Another idea suggested by the subject line that I most definitely disagree with is the so called 'conflict thesis', the idea that science and religion are fundamentally opposed, have been in sort of a death-struggle throughout history, and that they are exclusive disjoint alternatives. Anyone who has studied the history of science will realize that's simplistic and often false. So if the subject line represents somebody taking a side in this phony historical conflict, then I'm definitely not in agreement.

I use the scientific method (hypothesis, testing, working to stay objective, et al) when studying the Bible. I love science and do not see it as conflicting with Christianity in any way.

My OP was to point out that science becomes godlike for religious skeptics. For example, their many pleas on this thread--most of them ad hom attacks on religious people and me as well.
 

Dan From Smithville

The Flying Elvises, Utah Chapter
Staff member
Premium Member
So we can use DNA to get some justice--"they did it" but not "here's the extent and duration of their reparations/justice".

You are affirming, therefore, not denying, my OP.

Thanks.
You are another one of those "you responded to me so you affirm my assertions". That's pigeon chess. You can do better than that. Perhaps not.

I do not affirm the message that you are trying to send and failing to establish.
 

Dan From Smithville

The Flying Elvises, Utah Chapter
Staff member
Premium Member
I use the scientific method (hypothesis, testing, working to stay objective, et al) when studying the Bible. I love science and do not see it as conflicting with Christianity in any way.

My OP was to point out that science becomes godlike for religious skeptics. For example, their many pleas on this thread--most of them ad hom attacks on religious people and me as well.
I am a religious person. I have made recent requests of evidence on a subject where you claimed the evidence was everywhere. Your claims were the last I heard of you on that. You presented no evidence. Can you explain how this example demonstrates you use the scientific method and you love science?
 

Dan From Smithville

The Flying Elvises, Utah Chapter
Staff member
Premium Member
1) If no God is required, we must be evolutionists in thinking about the social sciences, too.
All that can be said and is said in science is there is no evidence of God or gods or the requirement of God or gods.

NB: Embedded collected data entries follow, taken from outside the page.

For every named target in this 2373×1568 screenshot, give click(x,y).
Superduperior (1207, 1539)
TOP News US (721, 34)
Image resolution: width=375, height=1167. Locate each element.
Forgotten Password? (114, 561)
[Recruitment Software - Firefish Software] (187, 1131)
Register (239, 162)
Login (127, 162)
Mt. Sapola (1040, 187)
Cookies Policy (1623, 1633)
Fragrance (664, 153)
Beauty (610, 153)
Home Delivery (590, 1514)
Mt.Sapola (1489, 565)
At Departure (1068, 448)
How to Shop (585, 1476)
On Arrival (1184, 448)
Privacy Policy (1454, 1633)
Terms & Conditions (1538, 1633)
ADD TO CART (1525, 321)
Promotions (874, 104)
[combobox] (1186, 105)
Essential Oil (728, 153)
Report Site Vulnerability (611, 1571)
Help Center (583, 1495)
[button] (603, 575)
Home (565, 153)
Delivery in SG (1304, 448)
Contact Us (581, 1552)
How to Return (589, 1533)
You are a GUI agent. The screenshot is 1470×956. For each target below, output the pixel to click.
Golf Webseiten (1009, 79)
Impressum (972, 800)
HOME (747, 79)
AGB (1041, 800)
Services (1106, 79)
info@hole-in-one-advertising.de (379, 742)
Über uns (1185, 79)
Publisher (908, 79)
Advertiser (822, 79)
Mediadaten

2) I cannot get better answers from atheists, therefore, then "we are social animals, like bees or ants are social (evolved) insects".
We are social animals. Bees and ants are social. The evidence supports that they evolved just as the evidence supports our own evolution. This does not negate God.

3) Humans aren't always so social--cannibal societies et al, I'm afraid skeptics only have "majority rules" and "must have evolved".
Skeptics have questions and they question claims. Especially empty claims. Anti-social acts do not refute the fact that we are a social species. The fact that we are social lets us see and contrast such anti-social behavior.

4) This underscores my OP.

Thanks.
I get the impression that you feel threatened by things like science and skeptics. They do not bother me. The fact that what I know does not align with literal interpretations of the Bible has not caused me to cast aside God or science.